Pulsar magnetospheres in General Relativity

TL;DR

This paper models pulsar magnetospheres within full General Relativity, quantifying relativistic effects on luminosity and braking index, and providing analytical expressions based on numerical simulations.

Contribution

It introduces a comprehensive GR-based model of pulsar magnetospheres, including relativistic corrections and analytical luminosity expressions.

Findings

Relativistic effects increase pulsar luminosity slightly.

Corrections depend on star's angular velocity, compactness, and misalignment.
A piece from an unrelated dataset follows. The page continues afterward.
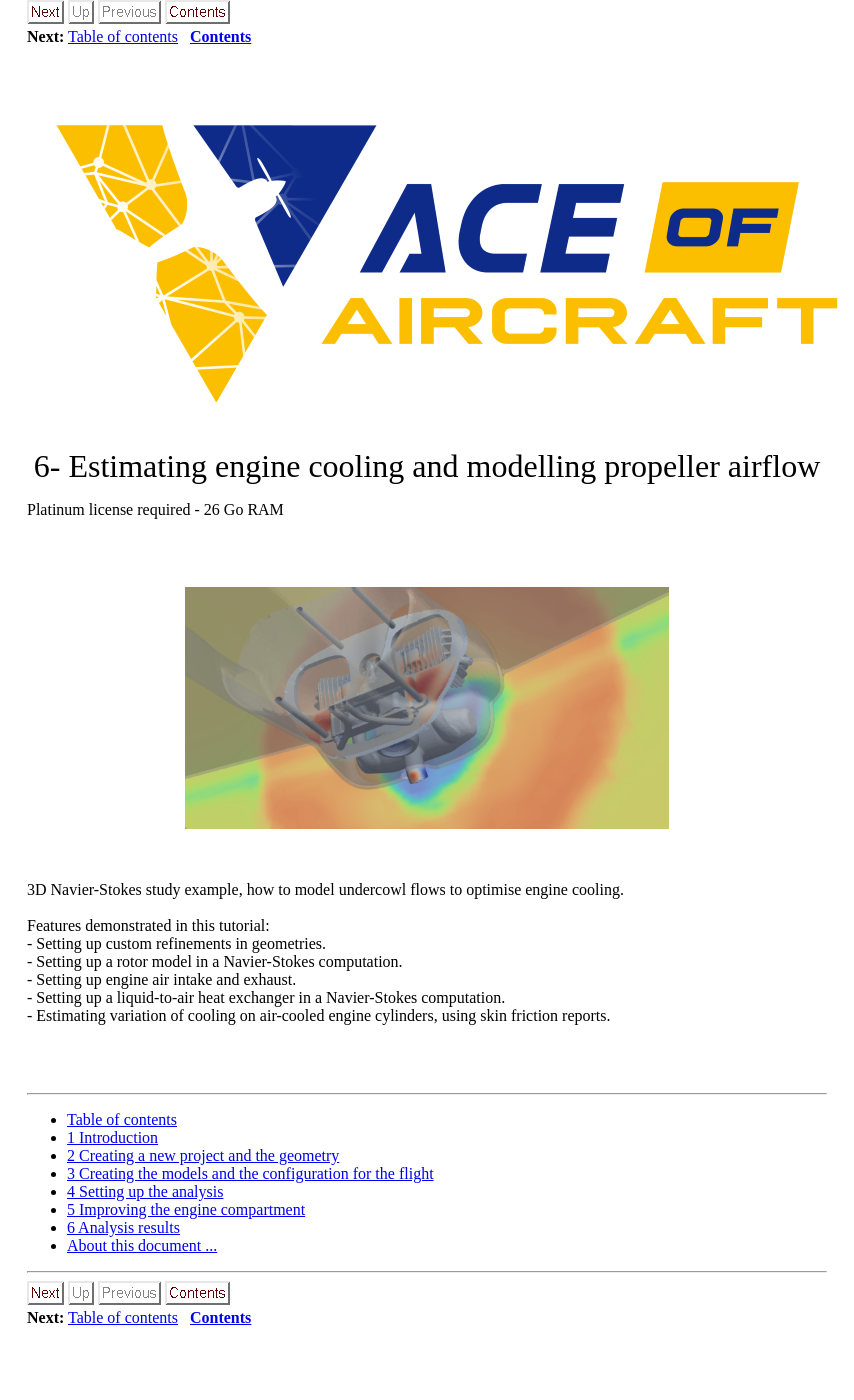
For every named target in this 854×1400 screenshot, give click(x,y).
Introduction (112, 1137)
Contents (220, 36)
Braking index shows a slight increase due to relativistic effects.

Abstract

The main contribution to the pulsar power can be calculated by assuming a rotating magnetically-dominated magnetosphere described by the force-free approximation. Although this simple model has been used thoroughly to study pulsar magnetospheres in the flat spacetime regime, only few works have considered the relativistic corrections introduced by the curvature and frame-dragging effects induced by a rotating neutron star. Here we revisit the problem and describe pulsar magnetospheres within full General Relativity, quantifying the corrections as a function of the angular velocity, the compactness of the star and the misalignment angle between the spin and the magnetic dipole. We provide analytical expressions for the pulsar luminosity by fitting our numerical results. Finally, we also analyze the effect of the relativistic corrections on the braking index, which indicates a slight increment in its value.